Who better to kick start the West Coast Expo than the master of motivation, Les Brown, who wrote in his book "Live Your Dreams:" "I am intrigued by the concept of selling people on their own greatness ..."
If that is the case, those fortunate enough to hear him at the Expo, Friday from 8-10 a.m., could very well find themselves at that elusive intersection in history where opportunity, perfect timing and preparation collide.
He also has a workshop Friday afternoon at 1 p.m., and will broadcast his KFWB 980 program live at the Expo from 2-4 p.m. Friday.
Brown is his own best advertisement for the seemingly impossible rise from the bottom of the barrel to the dizzying heights of success.
He and his twin brother were born in an abandoned building and given away when they were just weeks old.
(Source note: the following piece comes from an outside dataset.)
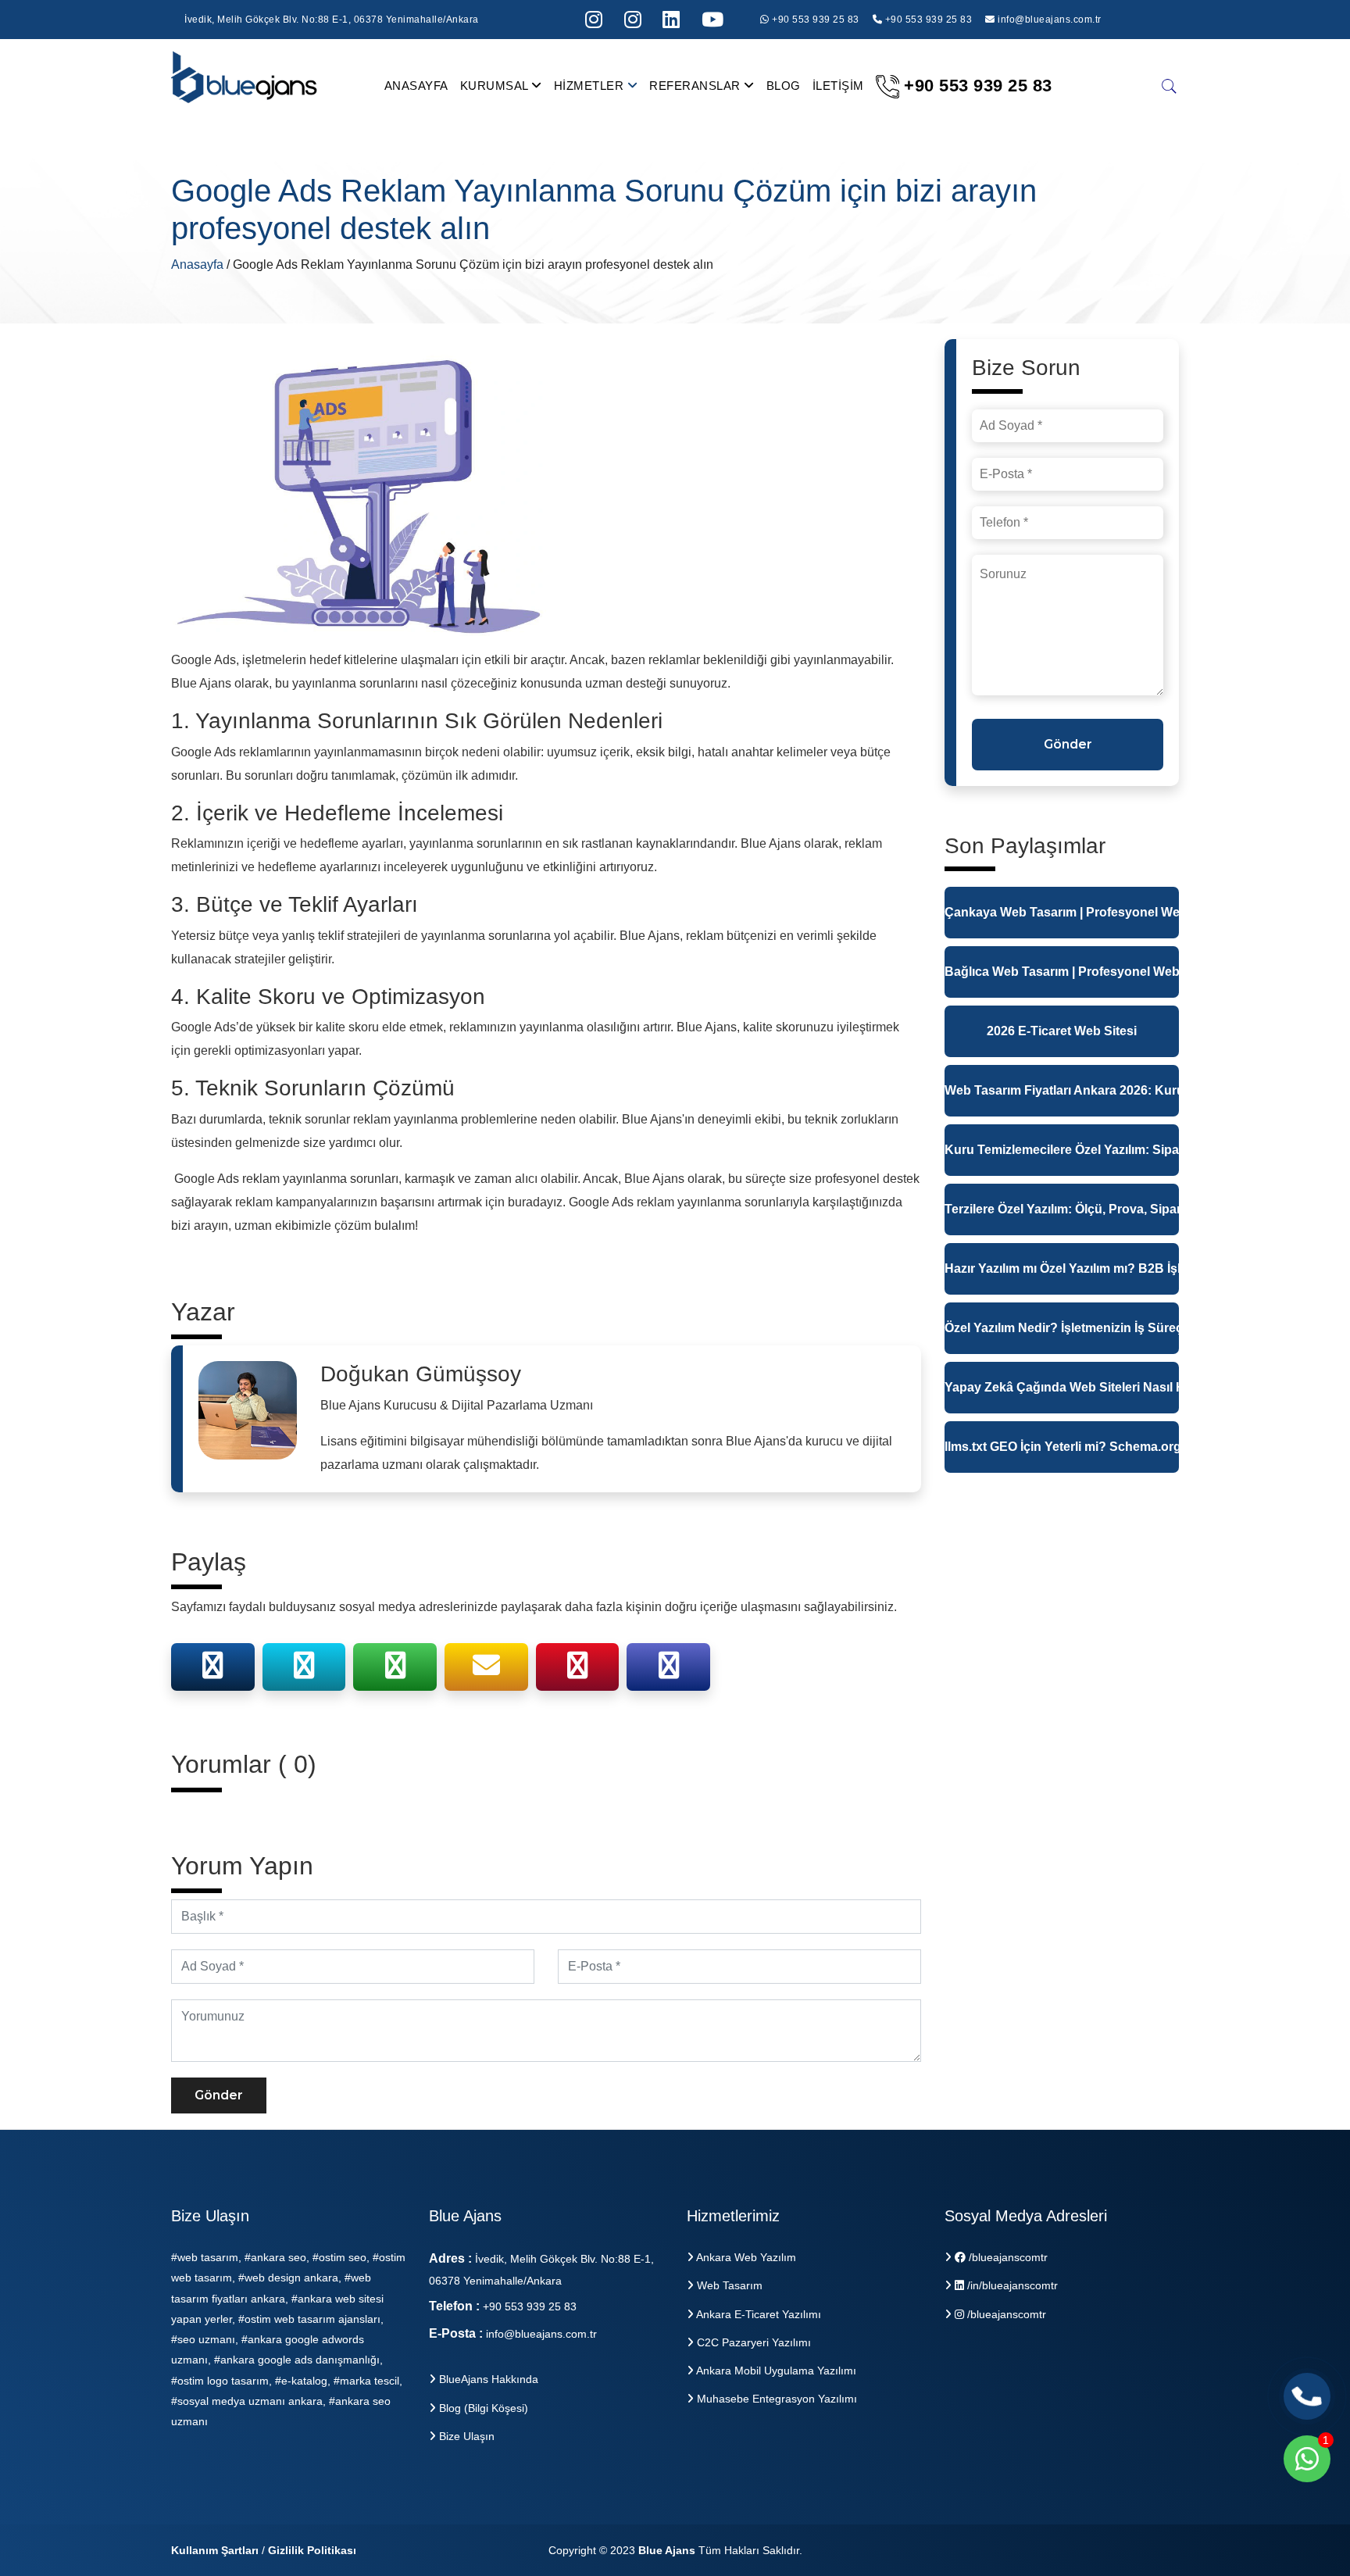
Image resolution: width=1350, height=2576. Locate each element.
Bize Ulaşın (465, 2436)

They were raised by a single woman in Liberty City, a low-income section of Miami. In school, he was written off as "educable mentally retarded," and put in special education classes.
But there was a spark in Brown that poverty, hardship and the shame of being called dumb could not quench.
Greatness. Even as a kid, Brown learned to stick close to people who could mentor him, like LeRoy Washington, a speech and drama instructor at Booker T. Washington High in Miami. While in high school, he "used to fantasize being on-stage speaking to thousands of people," he told Rachel L. Jones of the Detroit Free Press, "and I used to write on pieces of paper, 'I am the world's greatest orator.'"
Although, as a special education student he was not eligible to attend Washington's classes, the instructor instilled in him a belief in himself. Once when Brown told the instructor that he couldn't perform a task because he was educable mentally retarded, Washington snapped back: "Do not ever say that again. Someone's opinion of you does not have to become your reality." After graduation, Brown pursued a career in broadcasting, but instead was hired to perform odd jobs around the radio station. But when a disc jockey got drunk on the air, opportunity, perfect timing and preparation came crashing together.
No other disc jockey was available to step in, so Brown was allowed to take the soaked deejay's place. Not long afterward he became a full-time deejay. Later still, the most popular deejay.
Brown moved to Columbus, Ohio, where he soon developed a top-rated radio program. There, he befriended station news director Mike Williams, who would become another great influence. Noting Brown's popularity and pursuit of betterment, Williams urged him to run for the Ohio State Legislature. He won overwhelmingly, and was re-elected twice. He left politics to return to Miami to care for Mrs. Mamie Brown, the woman who adopted him.
Already well on his way to becoming the great orator he once dreamed of becoming, Brown decided to become a motivational speaker. It wasn't overnight but it wasn't long before he had achieved that goal, eventually commanding $25,000 an hour to speak for Fortune 500 companies. In 1989, Brown received the National Speakers Association's highest award, the Council of Peers Award of Excellence, the first African American to be so honored, and was inducted into the association's hall of fame. He is also the recipient of the Golden Gavel, the highest award from Toastmasters International, and has been ranked among the top five speakers in the world, along with Gen. Norman Schwartzkopf, Robert Schuller, Paul Harvey and Lee Ioacocca.